____ Input

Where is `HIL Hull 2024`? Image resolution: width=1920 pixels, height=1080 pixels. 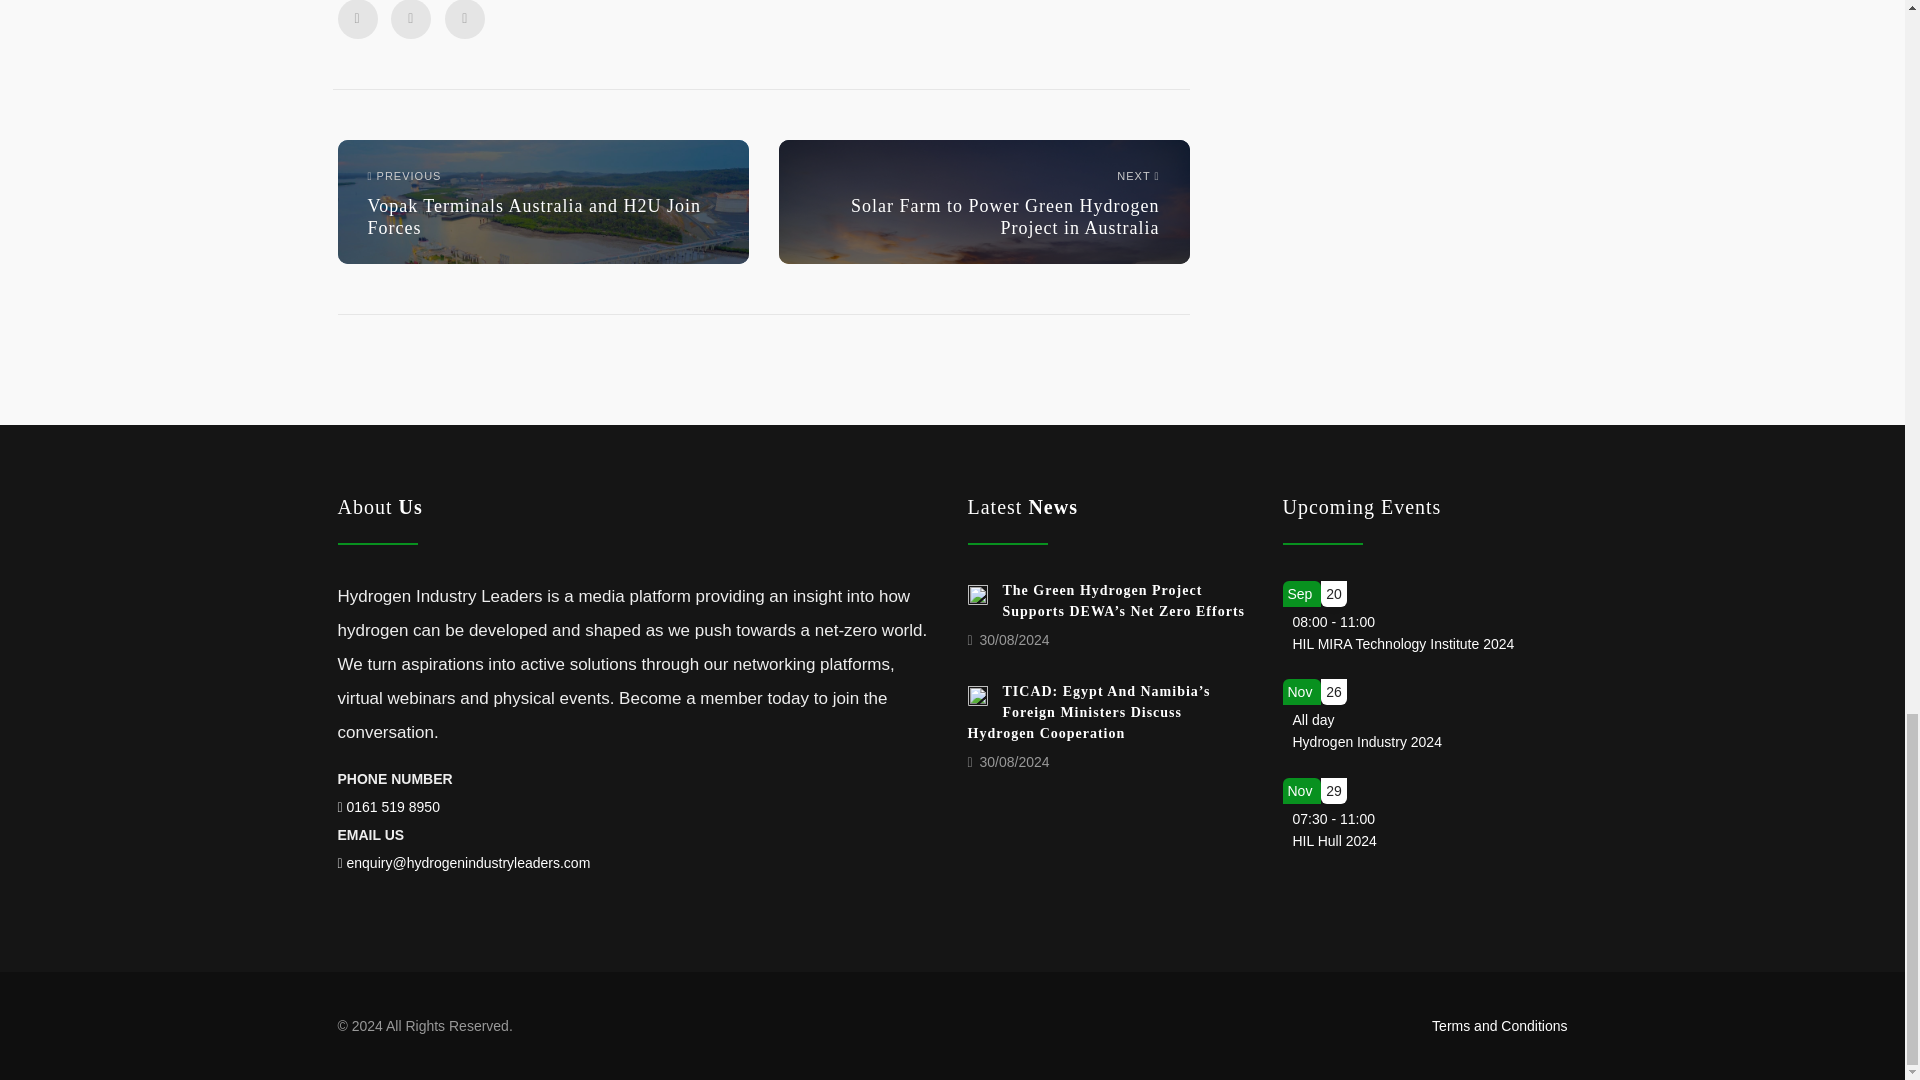
HIL Hull 2024 is located at coordinates (982, 202).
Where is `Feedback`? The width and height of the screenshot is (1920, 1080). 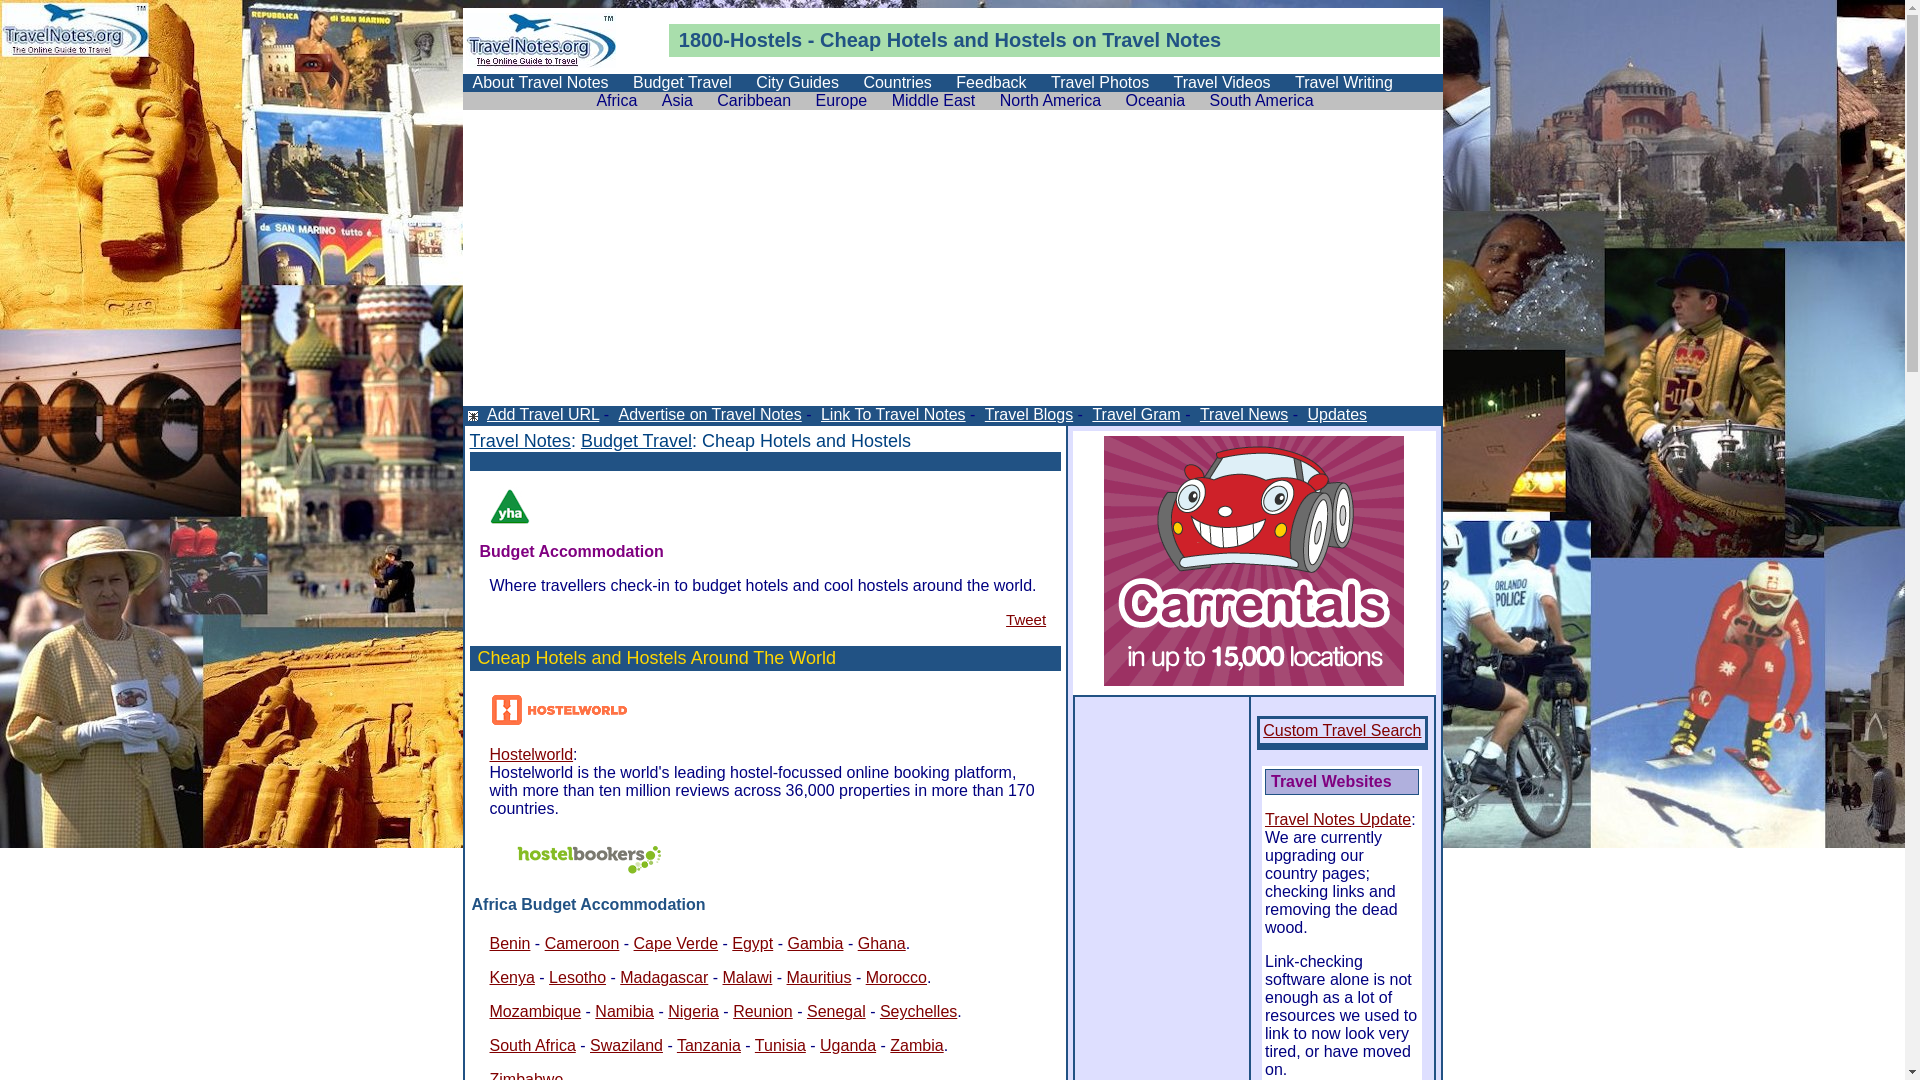 Feedback is located at coordinates (991, 82).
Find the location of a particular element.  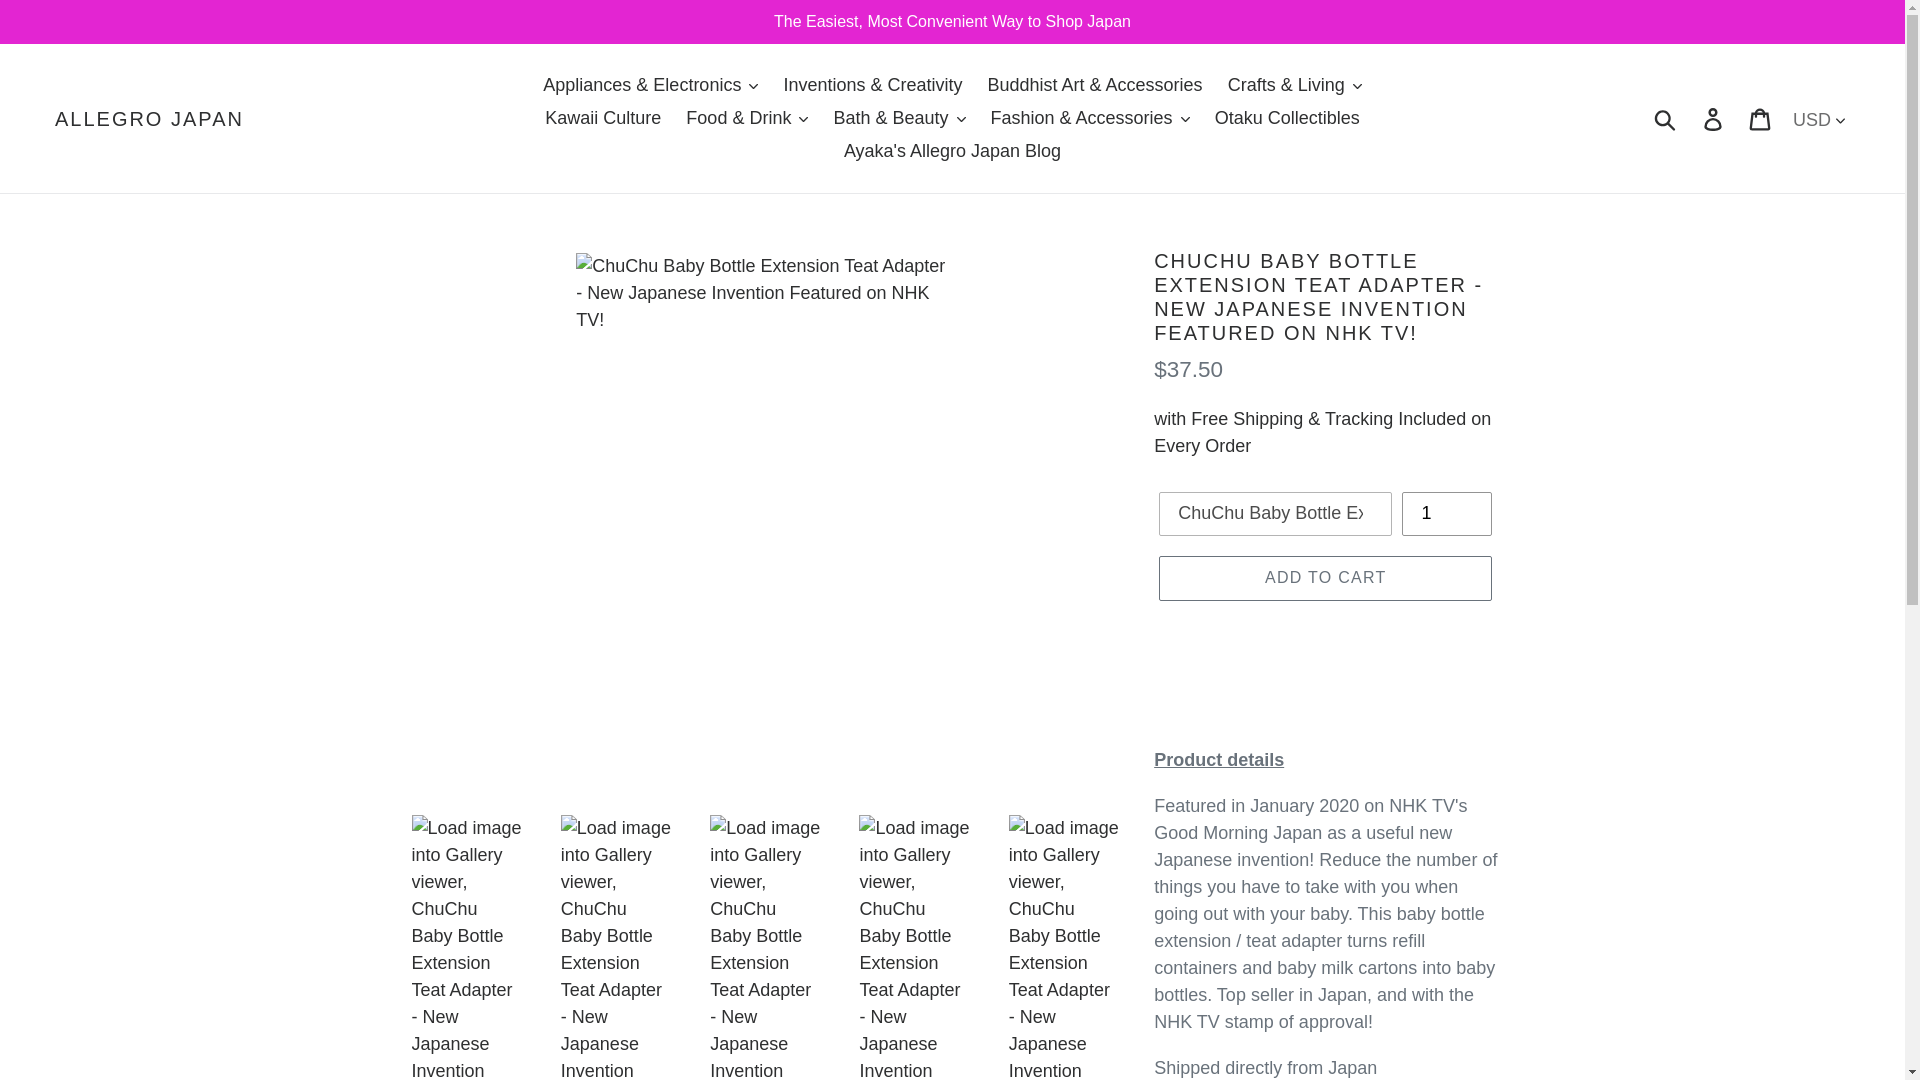

ALLEGRO JAPAN is located at coordinates (149, 117).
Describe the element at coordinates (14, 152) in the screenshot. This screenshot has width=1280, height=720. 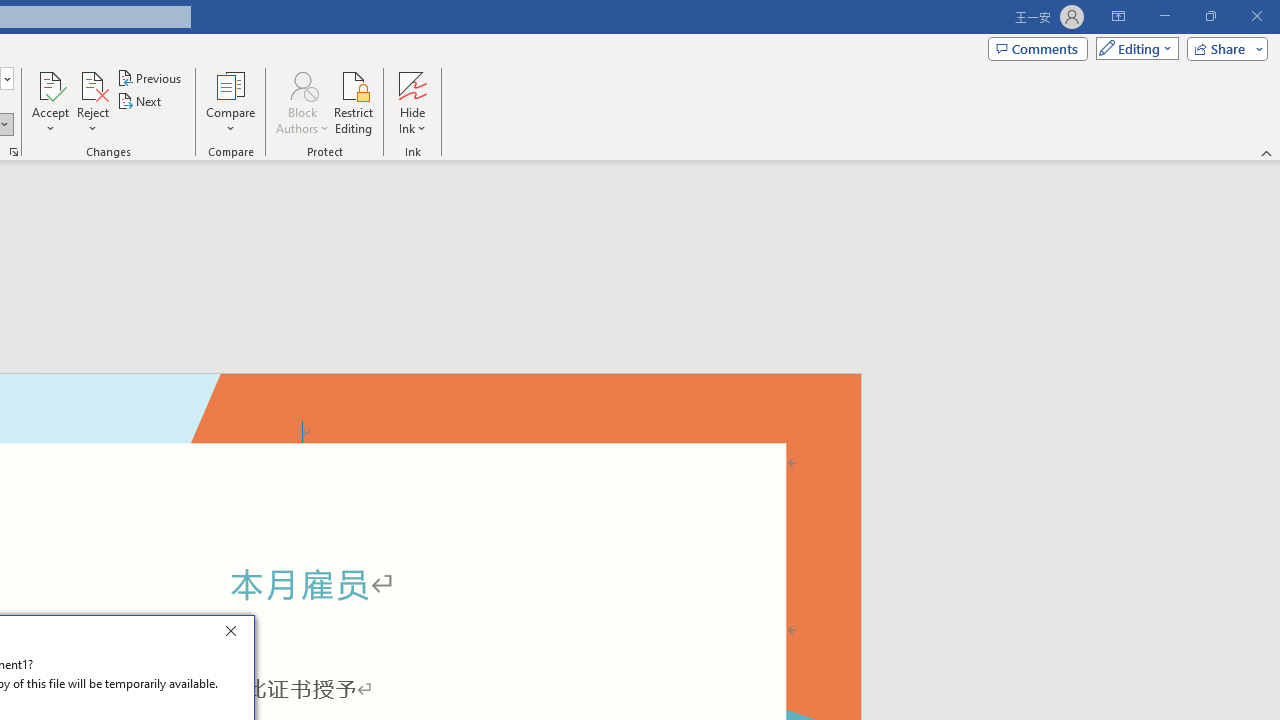
I see `Change Tracking Options...` at that location.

________

- Stated goal
Rewrite the stretch of records from the line containing "Find the location of a particular element." through the end of the records as a two-column CSV with the headers input and output, one row per record. Put each field in quotes, turn any line breaks into spaces, and leave the pictures out.

- Response for this exercise
input,output
"Find the location of a particular element.","ALLEGRO JAPAN is located at coordinates (149, 117)."
"Describe the element at coordinates (14, 152) in the screenshot. This screenshot has width=1280, height=720.","I see `Change Tracking Options...` at that location."